Usernames, passwords, text messages and loads of other more personal details were leaked from mobile devices running mSpy.
Usernames, passwords, text messages and loads of other more personal details were leaked from mobile devices running mSpy.

All private information could reportedly be observed on a database on the open web that required no authentication whatsoever to access. The amount of sensitive user data that was on display before the database was taken offline yesterday is not something that will be taken lightly by the app’s customers. Usernames, passwords, and encryption keys of users who purchased an mSpy license any time over the last six months, or even simply logged in to the company’s website was available. Quite importantly, the aforementioned key would have enabled anyone to track the mobile device running the software.

That’s not all, however. Customer names, email addresses, transaction details of all licenses purchased, user logs, and more were leaked as well.

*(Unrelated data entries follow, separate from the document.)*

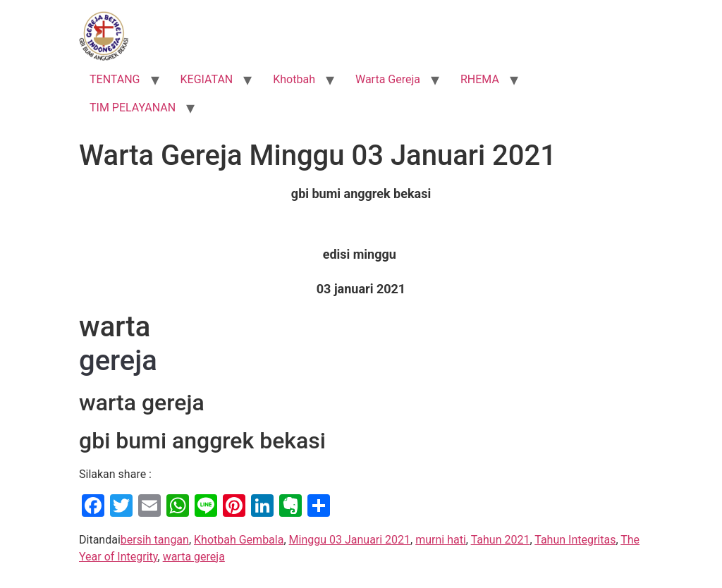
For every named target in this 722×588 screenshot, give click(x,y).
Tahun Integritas (575, 539)
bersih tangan (154, 539)
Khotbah (294, 79)
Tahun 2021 (501, 539)
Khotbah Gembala (238, 539)
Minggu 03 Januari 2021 (350, 539)
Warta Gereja (388, 79)
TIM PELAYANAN (133, 107)
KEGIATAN (207, 79)
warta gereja (194, 556)
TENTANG (115, 79)
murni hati (441, 539)
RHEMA (479, 79)
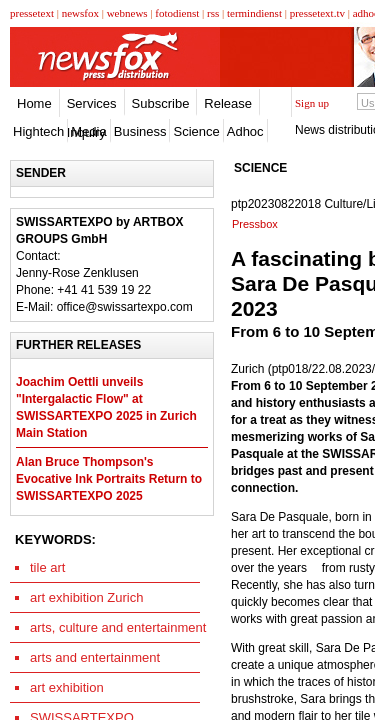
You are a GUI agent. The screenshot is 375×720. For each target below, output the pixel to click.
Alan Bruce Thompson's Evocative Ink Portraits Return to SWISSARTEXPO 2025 (109, 479)
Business (140, 131)
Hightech (38, 131)
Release (228, 103)
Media (88, 131)
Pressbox (255, 224)
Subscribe (161, 103)
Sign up (312, 103)
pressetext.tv (317, 13)
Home (34, 103)
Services (92, 103)
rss (213, 13)
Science (196, 131)
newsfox (80, 13)
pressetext (32, 13)
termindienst (254, 13)
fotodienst (177, 13)
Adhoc (245, 131)
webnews (127, 13)
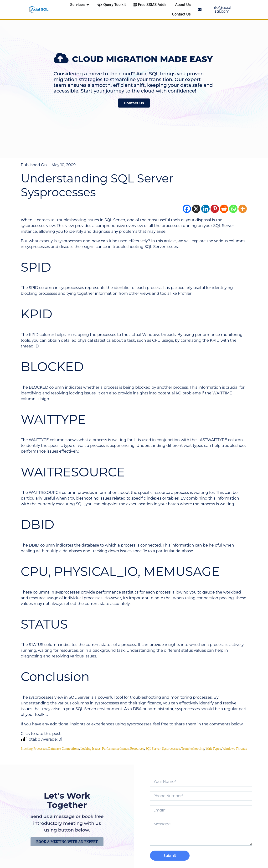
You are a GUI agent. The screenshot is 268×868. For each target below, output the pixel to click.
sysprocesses (171, 748)
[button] (3, 84)
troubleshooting (193, 748)
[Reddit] (224, 209)
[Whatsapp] (233, 209)
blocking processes (34, 748)
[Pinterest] (215, 209)
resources (137, 748)
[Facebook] (187, 209)
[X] (196, 209)
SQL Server (153, 748)
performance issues (115, 748)
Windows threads (235, 748)
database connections (64, 748)
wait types (213, 748)
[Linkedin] (205, 209)
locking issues (90, 748)
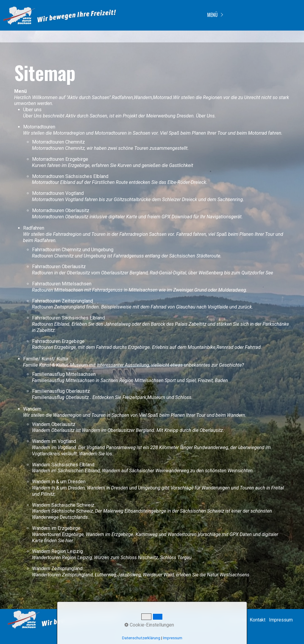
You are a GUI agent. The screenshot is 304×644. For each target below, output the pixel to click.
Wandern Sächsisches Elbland (63, 465)
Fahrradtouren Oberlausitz (59, 266)
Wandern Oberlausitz (54, 424)
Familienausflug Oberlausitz (61, 391)
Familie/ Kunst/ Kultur (46, 359)
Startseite (236, 620)
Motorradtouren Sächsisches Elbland (70, 176)
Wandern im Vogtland (54, 441)
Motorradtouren (39, 127)
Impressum (281, 620)
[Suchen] (206, 620)
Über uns (32, 109)
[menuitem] (214, 15)
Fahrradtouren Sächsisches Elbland (68, 318)
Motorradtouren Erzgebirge (60, 159)
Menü (212, 15)
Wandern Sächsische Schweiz (63, 505)
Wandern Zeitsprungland (57, 568)
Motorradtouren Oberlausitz (61, 210)
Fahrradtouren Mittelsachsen (62, 284)
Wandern (32, 409)
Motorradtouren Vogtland (58, 193)
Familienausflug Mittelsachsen (64, 374)
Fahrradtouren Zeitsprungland (62, 301)
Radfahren (34, 228)
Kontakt (257, 620)
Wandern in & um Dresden (59, 481)
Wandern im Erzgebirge (56, 528)
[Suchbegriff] (172, 620)
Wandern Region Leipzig (57, 551)
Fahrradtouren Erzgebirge (58, 341)
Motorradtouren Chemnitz (58, 142)
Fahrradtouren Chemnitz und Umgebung (73, 249)
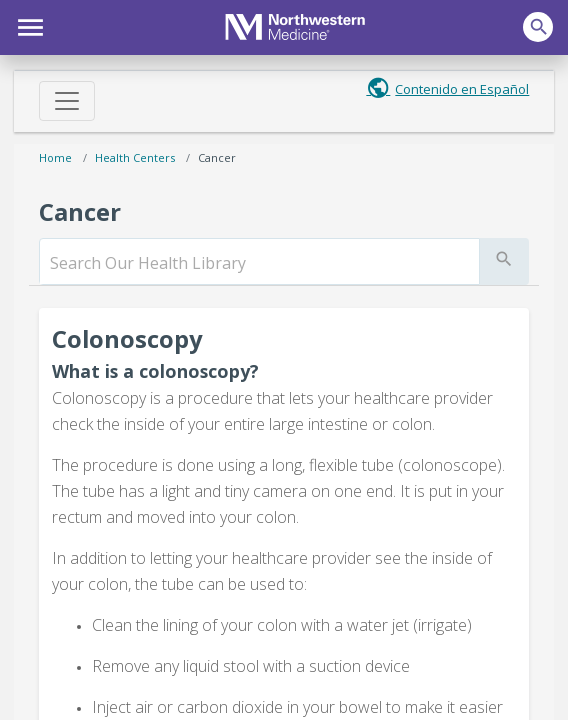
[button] (27, 25)
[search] (259, 263)
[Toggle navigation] (67, 101)
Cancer (217, 157)
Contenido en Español (462, 89)
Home (55, 157)
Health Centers (135, 157)
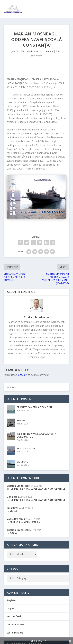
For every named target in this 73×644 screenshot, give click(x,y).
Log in (10, 608)
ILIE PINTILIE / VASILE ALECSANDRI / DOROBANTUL (36, 435)
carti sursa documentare (40, 51)
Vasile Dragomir (16, 519)
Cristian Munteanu (36, 317)
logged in (22, 375)
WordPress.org (15, 632)
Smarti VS (12, 508)
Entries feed (14, 616)
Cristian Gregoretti (18, 486)
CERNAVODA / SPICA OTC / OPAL (34, 407)
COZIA (13, 533)
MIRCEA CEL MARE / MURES (25, 522)
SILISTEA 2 (22, 462)
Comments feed (16, 624)
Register (12, 600)
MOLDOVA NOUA (26, 448)
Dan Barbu (13, 497)
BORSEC (21, 420)
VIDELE (13, 511)
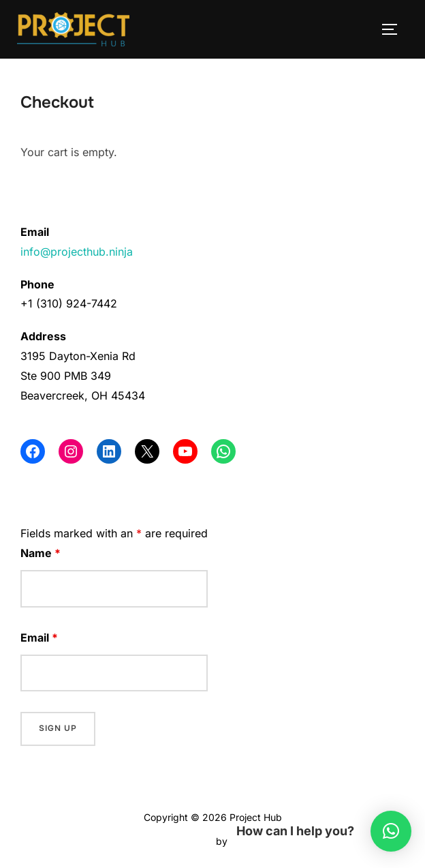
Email (39, 638)
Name (40, 553)
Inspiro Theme (181, 841)
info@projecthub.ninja (76, 252)
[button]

The records exposed were not limited to only user data relevant to mSpy. The database also included browser information, Apple iCloud username and authentication token, and WhatsApp and Facebook messages of users who had the mSpy mobile app installed. Furthermore, user activity was viewable in live time as well.

Security researcher Nitish Shah, who initially became aware of this incident, says that the spyware company’s support personnel were unhelpful when he reported his findings to them, and that they blocked him when a demand to allow contact with the CTO or Head of Security was made. On the other hand, KrebsOnSecurity contacted mSpy last week as well, and received a reply via mail yesterday. The email was sent by the company’s Chief Security Officer and read as follows:

“We have been working hard to secure our system from any possible leaks, attacks, and private information disclosure. All our customers’ accounts are securely encrypted and the data is being wiped out once in a short period of time. Thanks to you we have prevented this possible breach and from what we could discover the data you are talking about could be some amount of customers’ emails and possibly some other data. However, we could only find that there were only a few points of access and activity with the data.”

The firm did not state the amount and scope of data leaked, rather terming it as a “possible breach” of “only a few points of access and activity”. Although, as stated above, the database has since been taken offline, a massive data leak such as this certainly puts the company’s security policy in question. Furthermore, given that many of mSpy’s paying customers are parents who use the app to spy on the activities of their children, it makes the breach of their own privacy somewhat ironic.